O presidente do STF, Carlos Ayres Britto, além de considerar superada a matéria, lembrou que o sistema foi empregado em outro julgamento este ano, embora não se tratasse de um processo criminal.
É inegável, de todo modo, que o método de Barbosa se revelou lógico. Ao começar pelo capítulo terceiro da denúncia - que trata dos apontados desvios de recursos públicos na Câmara dos Deputados e no Banco do Brasil -, ele aplicou, como já se notou, a fórmula clássica de seguir a trilha do dinheiro.
Na última quinta-feira, ao cabo de circunstanciada exposição, condenou o então presidente da Câmara, João Paulo Cunha, por peculato, corrupção e lavagem de dinheiro devido aos seus negócios com o publicitário Marcos Valério e os sócios Cristiano Paz e Ramon Hollerbach.

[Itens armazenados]

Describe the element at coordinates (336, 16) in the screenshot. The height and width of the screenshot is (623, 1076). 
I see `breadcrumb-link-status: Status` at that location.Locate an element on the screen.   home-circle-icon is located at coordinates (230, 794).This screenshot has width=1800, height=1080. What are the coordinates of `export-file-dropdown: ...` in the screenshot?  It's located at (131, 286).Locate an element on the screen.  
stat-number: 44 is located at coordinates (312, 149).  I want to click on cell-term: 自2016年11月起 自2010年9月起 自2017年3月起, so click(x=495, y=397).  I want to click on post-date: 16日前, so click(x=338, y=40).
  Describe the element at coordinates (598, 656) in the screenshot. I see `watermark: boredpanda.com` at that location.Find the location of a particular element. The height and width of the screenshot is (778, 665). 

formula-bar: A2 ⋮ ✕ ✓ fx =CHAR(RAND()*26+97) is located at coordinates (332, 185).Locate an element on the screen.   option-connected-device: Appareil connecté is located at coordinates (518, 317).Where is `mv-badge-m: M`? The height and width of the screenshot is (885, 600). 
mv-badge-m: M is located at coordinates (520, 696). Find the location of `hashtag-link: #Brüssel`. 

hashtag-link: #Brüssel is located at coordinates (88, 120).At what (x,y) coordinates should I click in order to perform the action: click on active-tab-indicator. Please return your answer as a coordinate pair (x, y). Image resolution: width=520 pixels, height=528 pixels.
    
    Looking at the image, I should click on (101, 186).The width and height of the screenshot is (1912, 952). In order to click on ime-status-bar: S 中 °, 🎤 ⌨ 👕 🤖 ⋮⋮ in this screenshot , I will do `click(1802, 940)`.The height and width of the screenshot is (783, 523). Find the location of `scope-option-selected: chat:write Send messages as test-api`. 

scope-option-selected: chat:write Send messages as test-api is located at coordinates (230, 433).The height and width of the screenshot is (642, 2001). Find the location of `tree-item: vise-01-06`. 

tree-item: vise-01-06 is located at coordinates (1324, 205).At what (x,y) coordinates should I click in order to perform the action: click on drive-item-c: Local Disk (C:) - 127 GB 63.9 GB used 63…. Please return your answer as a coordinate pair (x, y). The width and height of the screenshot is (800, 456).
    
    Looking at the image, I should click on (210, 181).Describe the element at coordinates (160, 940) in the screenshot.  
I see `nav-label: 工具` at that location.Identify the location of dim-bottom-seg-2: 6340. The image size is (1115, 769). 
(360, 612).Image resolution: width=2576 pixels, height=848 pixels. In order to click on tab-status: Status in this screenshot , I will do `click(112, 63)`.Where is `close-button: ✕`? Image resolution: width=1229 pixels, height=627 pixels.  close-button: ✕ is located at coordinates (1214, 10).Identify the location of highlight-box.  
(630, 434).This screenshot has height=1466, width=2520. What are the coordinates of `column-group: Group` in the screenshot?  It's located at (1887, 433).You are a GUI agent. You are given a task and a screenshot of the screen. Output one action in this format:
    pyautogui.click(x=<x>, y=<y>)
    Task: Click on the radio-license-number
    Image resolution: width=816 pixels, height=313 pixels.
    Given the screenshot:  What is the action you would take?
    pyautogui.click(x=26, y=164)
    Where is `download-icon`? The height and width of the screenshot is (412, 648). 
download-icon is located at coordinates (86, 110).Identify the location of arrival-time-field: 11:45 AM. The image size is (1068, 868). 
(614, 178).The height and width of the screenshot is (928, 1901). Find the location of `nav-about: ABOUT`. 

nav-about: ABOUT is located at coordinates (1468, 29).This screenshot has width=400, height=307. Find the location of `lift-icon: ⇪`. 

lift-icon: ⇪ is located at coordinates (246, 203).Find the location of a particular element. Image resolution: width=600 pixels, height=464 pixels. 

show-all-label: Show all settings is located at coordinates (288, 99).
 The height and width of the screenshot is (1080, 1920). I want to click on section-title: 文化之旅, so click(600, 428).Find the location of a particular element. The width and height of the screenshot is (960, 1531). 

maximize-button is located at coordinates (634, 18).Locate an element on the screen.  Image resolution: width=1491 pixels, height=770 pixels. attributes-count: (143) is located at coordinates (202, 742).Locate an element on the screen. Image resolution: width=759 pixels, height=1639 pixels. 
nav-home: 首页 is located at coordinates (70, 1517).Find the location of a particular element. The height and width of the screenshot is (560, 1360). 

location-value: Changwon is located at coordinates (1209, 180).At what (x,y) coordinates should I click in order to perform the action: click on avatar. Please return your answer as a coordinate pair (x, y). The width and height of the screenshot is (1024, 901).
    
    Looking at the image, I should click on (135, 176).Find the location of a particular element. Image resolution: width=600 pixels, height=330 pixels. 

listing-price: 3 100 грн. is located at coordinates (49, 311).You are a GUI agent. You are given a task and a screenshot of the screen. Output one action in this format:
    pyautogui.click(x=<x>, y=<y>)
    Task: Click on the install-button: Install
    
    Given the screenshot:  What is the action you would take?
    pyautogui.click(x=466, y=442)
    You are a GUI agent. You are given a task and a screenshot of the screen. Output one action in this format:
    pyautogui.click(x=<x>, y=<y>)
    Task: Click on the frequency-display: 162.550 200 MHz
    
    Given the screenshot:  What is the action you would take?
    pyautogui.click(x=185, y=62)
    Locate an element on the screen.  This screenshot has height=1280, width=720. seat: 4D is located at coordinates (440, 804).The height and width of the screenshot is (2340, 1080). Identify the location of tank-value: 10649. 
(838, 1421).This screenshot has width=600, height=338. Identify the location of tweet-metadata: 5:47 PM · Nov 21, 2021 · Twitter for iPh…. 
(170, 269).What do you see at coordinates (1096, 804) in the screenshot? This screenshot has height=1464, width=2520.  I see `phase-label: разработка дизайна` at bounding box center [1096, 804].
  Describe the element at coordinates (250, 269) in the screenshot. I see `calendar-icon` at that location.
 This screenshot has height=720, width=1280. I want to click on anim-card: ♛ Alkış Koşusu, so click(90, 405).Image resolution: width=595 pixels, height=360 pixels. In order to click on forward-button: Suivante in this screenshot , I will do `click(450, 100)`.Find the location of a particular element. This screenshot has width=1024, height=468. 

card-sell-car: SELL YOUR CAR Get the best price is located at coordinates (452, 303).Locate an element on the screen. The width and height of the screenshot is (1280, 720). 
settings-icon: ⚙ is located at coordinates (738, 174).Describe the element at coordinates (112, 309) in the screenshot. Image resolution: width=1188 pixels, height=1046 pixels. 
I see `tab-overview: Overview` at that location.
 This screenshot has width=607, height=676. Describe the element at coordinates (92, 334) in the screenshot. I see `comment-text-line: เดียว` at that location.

O que fazer:
**a)** Segundo o trecho sobre o julgamento no STF, por qual capítulo da denúncia Barbosa começou?
**b)** Escreva a continuação do trecho sobre o julgamento no STF, começando logo depois da última frase.
O material não tem nenhum papel nesta atividade.

Respostas:
**a)** Pelo capítulo terceiro, que trata dos apontados desvios de recursos públicos na Câmara dos Deputados e no Banco do Brasil.

**b)**
Anteontem, sem se desviar da rota, mas já deixando entrever para onde, afinal, se encaminha, demonstrou pela primeira vez o nexo entre desvio de verba pública e pagamentos a políticos - o cerne do mensalão.
Exigiu paciência acompanhar a meticulosa reconstrução dos fatos envolvendo os contratos entre o Banco do Brasil, por intermédio do fundo Visanet, do qual a instituição detinha 32%, e a agência DNA, de Marcos Valério. Mas quem conseguiu se manter atento à interminável leitura do parecer de Barbosa, forçosamente há de ter concluído, sem parti pris, que ele fez a lição de casa com distinção e louvor, para não dizer à exaustão.
Passo a passo, com admirável meticulosidade, desmontou as enoveladas operações que começaram com o repasse de pelo menos R$ 73 milhões da Visanet para a DNA entre 2003 e 2004 - pelo que o então diretor de marketing do Banco do Brasil, Henrique Pizzolato, foi premiado com R$ 366 mil - e terminaram, depois de um carrossel de movimentações bancárias, com a distribuição da dinheirama que Marcos Valério não abocanhou a políticos indicados pelo tesoureiro do PT à época, Delúbio Soares.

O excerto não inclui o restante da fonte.